However, when you take money out of the account, you are going to be pulling out a much larger amount of money, spread across a wider range of tax brackets. Because we have a progressive tax system, where your first dollar of income is taxed at a lower rate than you last dollar (aka, the dollars you were putting into your retirement account), your average tax rate is much less. To pull out $50,000 as a taxpayer filing singly, you would have to pay $6393.75 on that income, or 14.2%, given the current tax brackets and standard deductions. Same tax rates, much lower rate coming out than going in (as a result of which dollars you specifically added). As a result, there’s also a bit of leeway at to how high tax rates can rise before it becomes a better deal to pay taxes now at your marginal rate, since taxes can go up a reasonable amount without pulling the average tax rate in retirement above the level of the highest marginal bracket during your working life.
Roth Accounts Are Best If:
Tax Rates Increase Dramatically in the Future: Just as tax decreases would be a boon to traditional accounts, tax increases benefit Roths. Note the ‘dramatically’ qualification in this point, though; for many people in the middle income brackets (and even more in the upper income brackets), tax rates would have to rise substantially (ten to fifteen percentage points in every bracket, for example) for the taxes paid on withdrawals to be equal to your highest current income tax bracket.
Your Income Rises Substantially From Your Current Income: The lower your current income, and the more it rises in the future, the better a Roth looks. If you end your career in a tax bracket several steps higher than your current one, there is a good chance that making investments in a Roth now will enable you to benefit from your lower tax bracket and save on taxes in the future. This is one reason why Roths are particularly recommended for us young whippersnappers; our tax burden is likely to be much higher, even if tax rates stay the same.
We Just Can’t Tell If:
We Switch to a Flat Tax: If we go from a graduated tax system to a flat tax, how good it will be for each type of account depends on your current marginal bracket and the flat tax rate. If the flat tax is higher than your top marginal rate, having a Roth will be better; if the flat tax is lower, then the traditional account is better. (As a side note, if the flat tax is lower than your highest marginal tax rate but higher than the average rate you would pay under the current system, then the traditional account is still better, but you’ll be paying more than you would under the current tax system.)
Roth Accounts End Up Being Taxed: This entire discussion is predicated on the withdrawals from Roth accounts being tax free in the future. If this is not the case, then the case for traditional accounts gets much stronger. It’s not a slam dunk for traditional plans, though; if Roth withdrawals are taxed at a different, lower rate than ‘normal’ income, it’s possible (although harder) for Roth accounts to be the better deal.

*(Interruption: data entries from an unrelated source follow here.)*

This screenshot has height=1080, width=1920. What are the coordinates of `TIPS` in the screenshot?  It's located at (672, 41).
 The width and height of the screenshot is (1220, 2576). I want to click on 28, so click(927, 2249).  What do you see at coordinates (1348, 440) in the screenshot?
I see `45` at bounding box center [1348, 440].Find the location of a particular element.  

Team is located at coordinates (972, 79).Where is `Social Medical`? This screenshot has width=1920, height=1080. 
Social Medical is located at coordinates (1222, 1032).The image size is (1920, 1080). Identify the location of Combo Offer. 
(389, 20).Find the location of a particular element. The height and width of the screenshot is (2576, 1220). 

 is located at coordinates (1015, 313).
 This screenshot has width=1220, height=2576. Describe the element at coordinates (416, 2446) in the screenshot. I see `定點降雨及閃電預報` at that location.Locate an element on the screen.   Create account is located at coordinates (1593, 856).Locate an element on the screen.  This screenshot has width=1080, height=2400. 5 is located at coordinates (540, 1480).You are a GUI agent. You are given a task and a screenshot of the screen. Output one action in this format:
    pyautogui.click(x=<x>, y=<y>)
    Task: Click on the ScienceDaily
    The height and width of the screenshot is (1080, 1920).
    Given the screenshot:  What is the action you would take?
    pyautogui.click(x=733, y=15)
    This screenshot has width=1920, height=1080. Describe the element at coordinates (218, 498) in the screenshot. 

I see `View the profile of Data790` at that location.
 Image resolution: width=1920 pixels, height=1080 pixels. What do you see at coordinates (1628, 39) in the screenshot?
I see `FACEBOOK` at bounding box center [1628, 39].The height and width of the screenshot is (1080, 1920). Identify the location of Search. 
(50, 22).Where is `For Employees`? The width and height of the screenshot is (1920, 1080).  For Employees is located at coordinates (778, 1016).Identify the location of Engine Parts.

You might notice a common thread for these points; they all depend on knowledge of the future which, unless you are a witch (and thus, weigh less than a duck), you can’t know for certain. We can make educated guesses; given our large and increasing budget deficit and future obligations for Social Security and other programs, my assumption (one shared by many financial writers) is that taxes are only going to go up in the future, making Roths an attractive proposition.
What do I intend to do? Basically, try to diversify my accounts; perhaps traditional accounts will save me more, perhaps Roth accounts will, it’s best to attempt to hold some money in both types of accounts, so that I can attempt to optimize my tax situation in the future. Having money in a traditional account to withdraw until you fill the lower tax brackets, and money in a Roth for withdrawals beyond that point, allows you to lower your average tax rate without having to lower the money you have available.
How much to hold in each account? That’s a tough one. Before, I would have recommended mostly Roth accounts, but after reading some of the comments on Financial Samurai’s site and considering the effects of marginal tax rates, I’m leaning more towards traditional accounts. (Going back to our $50,000 a year earner, to pay the same 25% as the marginal tax rate, he or she would need to pull $185,000 from a traditional account; even if tax rates go up substantially, you could still spend less on taxes with a traditional account.) A mix of of two-thirds to three-quarters traditional accounts with the remainder as Roth accounts should provide plenty of tax savings now with a nice amount of tax-free income in the future to fill out my income needs without too much tax liability.
Now, as to conversions, particularly this year, given the ability of everyone to convert. If you are currently invested entirely or mainly in traditional accounts, it might be worthwhile to convert; just remember that the more you convert, the more taxable income you will have. The more taxable income you have, the higher your marginal tax rate (and overall taxes), and the less likely that future tax rates will make the conversion worthwhile. In short, don’t convert so much as to greatly boost your taxes now; you’ll be setting a high bar for tax rates to clear. Better to keep your traditional accounts than to pay out the nose for the privilege of conversion.
The most important thing to do though, is to save now, and take advantage of either type of account if possible; it’s better to use a less ideal retirement plan than delaying things to try to figure out the perfect one for your situation. You’ll definitely be better off, even if when you retire, the tax circumstances mean your (primary) type of account was not the ‘best’ one. If you’re really, really worried about your retirement savings, there’s a simple and easy way to ensure your retirement is more secure: save more money, in any type of account. The more you save, the better off you will be in the future. Good luck, and happy retirement investing!